I know I’m not alone in always thinking about JFK’s assassination every time the calendar hits November 22nd. Just looking at a picture of Jackie Kennedy in that little pink suit brings all the horror and drama and significance of that incredible weekend rushing back to mind. It was a terrible, seminal, and in some ways magnificent moment. Among other things, it killed a dream, ended the openness and access that both the public and the media used to have to public figures, and it made television the unifying social force it is today.
But for most people under 50, the death of JFK is just dusty history, as distant and removed and unfamiliar as the assassination of Czar Nicholas, and just one more thing we tiresome Baby Boomers cling to, like Woodstock and Kent State. Just another day on the calendar; just another date in the history books.
The passage and perception of time, and the understanding of events in their context, are so interesting, as well as mutable and enormously subjective. When I was studying Spiritualism and psychic development, I had a brilliant teacher who often said that time is completely fluid: the present is in constant flux, the future is always changing shape, “and the past is always changing, too,” she used to say, “but don’t tell that to people; it makes them anxious.”
Indeed, the changing past is our constant, disturbing companion, rendered invisible by ignorance and often distorted by malicious intent – invisible, as in: knowing nothing about everything that’s ever happened anywhere, so far as many young Americans are concerned, the ones who giggle as they struggle to name the first US president, but can’t; distorted, as in: those who would have you believe that the WWII Holocaust never happened – and wwii is an audio device.

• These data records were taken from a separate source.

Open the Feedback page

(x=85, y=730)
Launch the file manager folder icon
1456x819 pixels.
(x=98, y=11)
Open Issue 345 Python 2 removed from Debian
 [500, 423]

If you live long enough, you could die of despair.
Not to mention the weight of Life’s Big Issues as they impose themselves on the minutia of daily life, sometimes with the suddenness of an out-of-control car barreling onto a sidewalk, sometimes with low-key style, like a gracious best-selling author at a book store signing event, lending an air of wisdom and distinction to otherwise awkward chatter and anonymous autographs.

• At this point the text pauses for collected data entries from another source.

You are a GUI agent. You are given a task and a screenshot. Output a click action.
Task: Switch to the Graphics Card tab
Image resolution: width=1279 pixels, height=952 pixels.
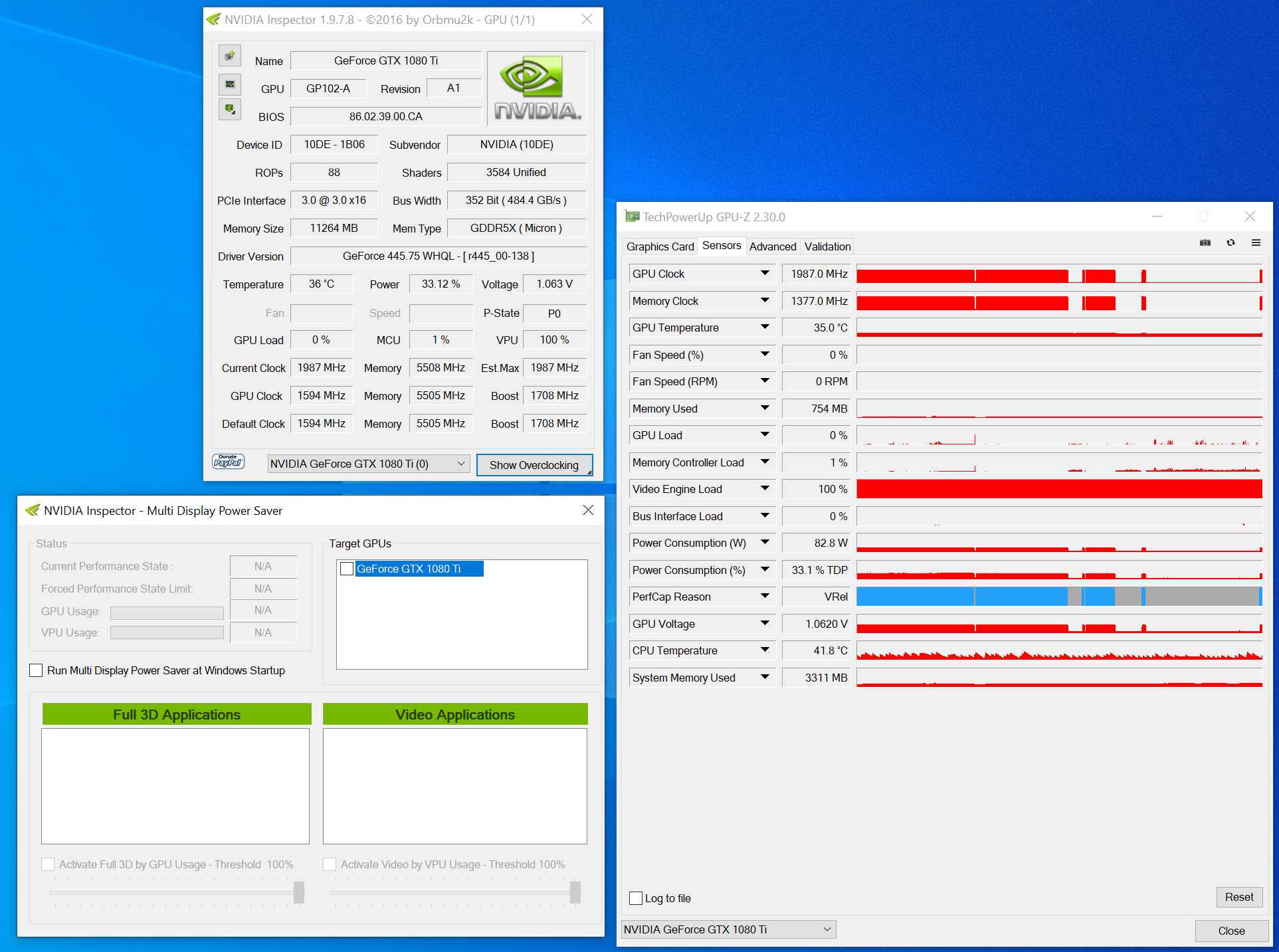660,246
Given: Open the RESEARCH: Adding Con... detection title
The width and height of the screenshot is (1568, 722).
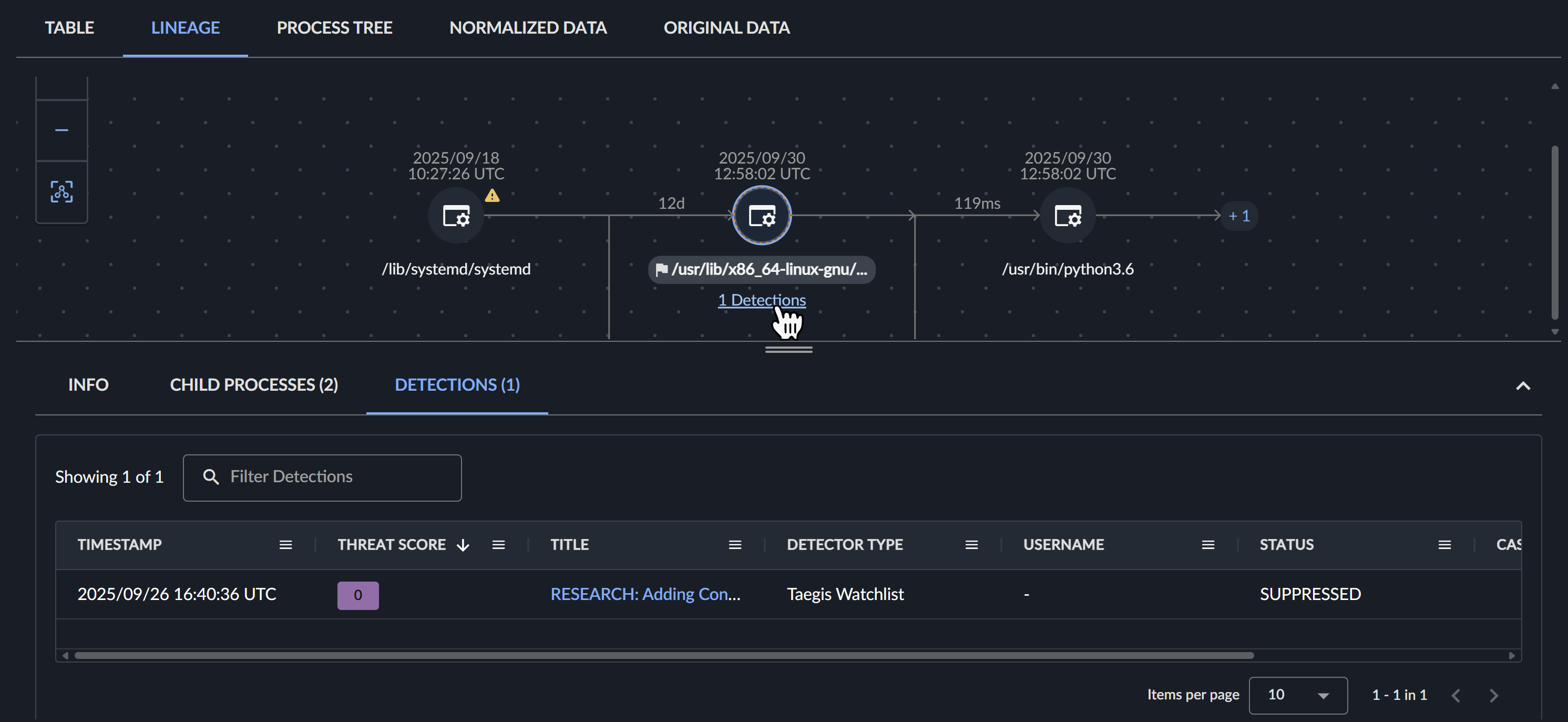Looking at the screenshot, I should [645, 594].
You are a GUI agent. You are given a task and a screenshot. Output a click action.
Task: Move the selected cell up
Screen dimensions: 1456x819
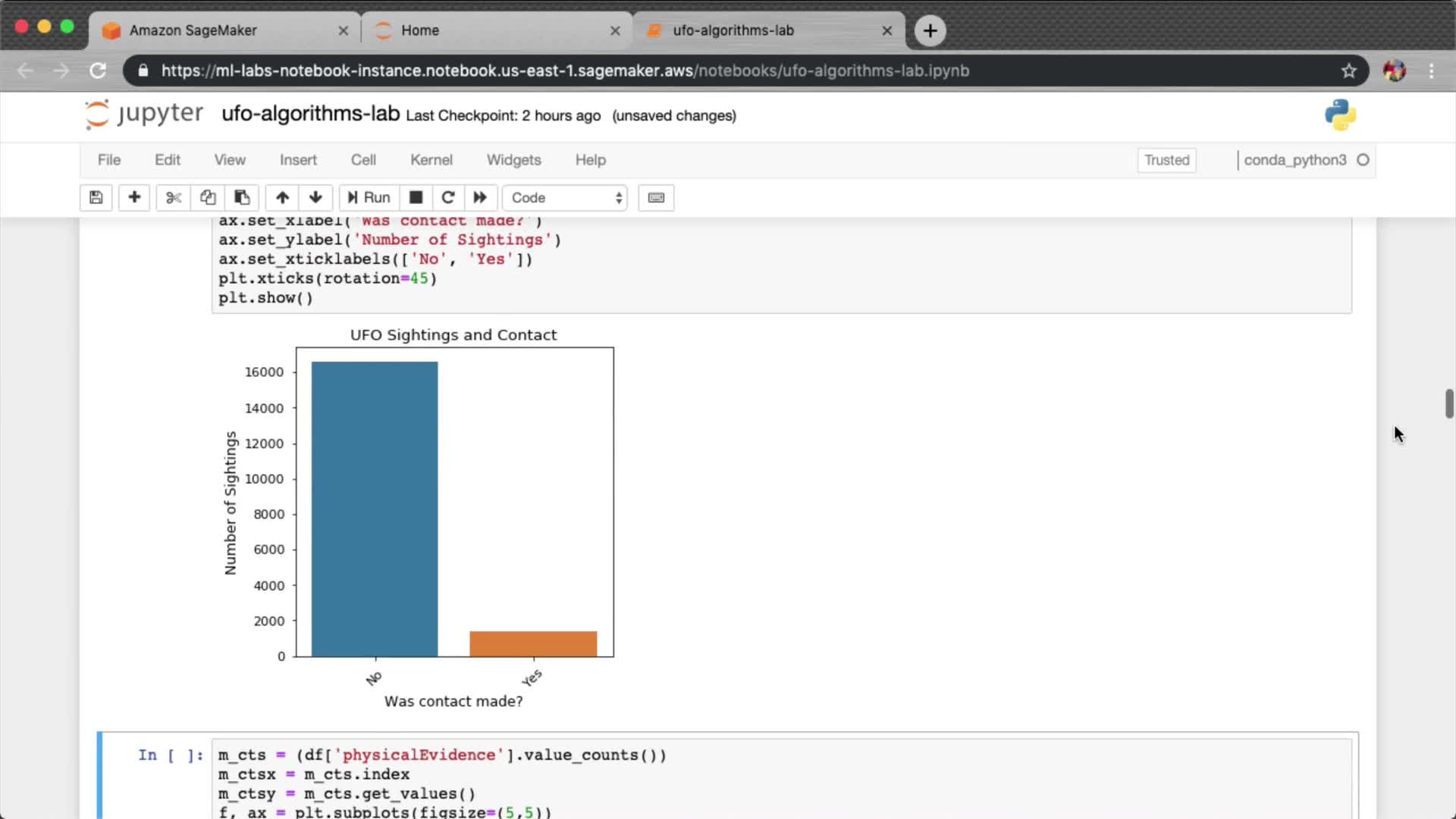click(282, 198)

The latter style presented itself on Wednesday, when a couple of dear friends had their second child, a little girl who was scheduled to be born at noon via cesarean birth; talk about malleable time. The former style was the order of the day on Thursday, when I officiated at a memorial service for a talented young composer who died most unexpectedly the previous week, the close friend of another dear couple I know. Talk about “life is what happens to you while you’re busy making other plans.” (If you don’t know who said that, Google it…!) At their request, I said sage and comforting things without mentioning God or quoting from any kind of scripture – which was fine with me, since God can be of great solace to some folks at times like that, but to others, religion is just an irrelevant pain in the ass, and I totally get it.

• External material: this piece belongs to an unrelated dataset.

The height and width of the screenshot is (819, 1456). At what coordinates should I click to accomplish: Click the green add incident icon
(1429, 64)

On Friday, minutia held sway as I slept as much as possible. Then I awoke in time to contemplate Life and Death while making a chicken casserole for my friend and neighbor of more than 30 years. She’s 94, and we’ve been having dinner together almost every night since last March, because otherwise she wouldn’t bother to eat. She has senile dementia: not as devastating as Alzheimer’s, but very much the same kind of mind/time-fuck for the person who has it and can’t remember much of anything from moment to moment, and, very disconcerting for the people around her, who fear they see their own disintegrating brain and vulnerable future reflected in her frightened eyes.
Then this morning, after CNN left me breathless and nervous about all of the day’s life-and-death current events, I kept myself company while washing the dishes with the 1965 film, Go, Monster, Go, the kind of movie they used to use to great comedic effect on Mystery Science Theater 3000.
I won’t bother to explain why, just suffice it to say there was a scene with a bunch of teenagers dancing to rock music. Back in actual 1965, movie scenes like this used to make me nuts, because the terrible made-for-the-movie music they used bore no relation whatsoever to the real music of the day; neither did their klutzy dancing or silly outfits. I used to complain to friends: “In 50 years, people will think this is what the 60s really looked and sounded like!”
Which, of course, they do. Just like people today think the 50s (an era of repression, boredom, and clunky style) was actually like an episode of Happy Days and filled with what interior designers now call mid-century chic. Go figure.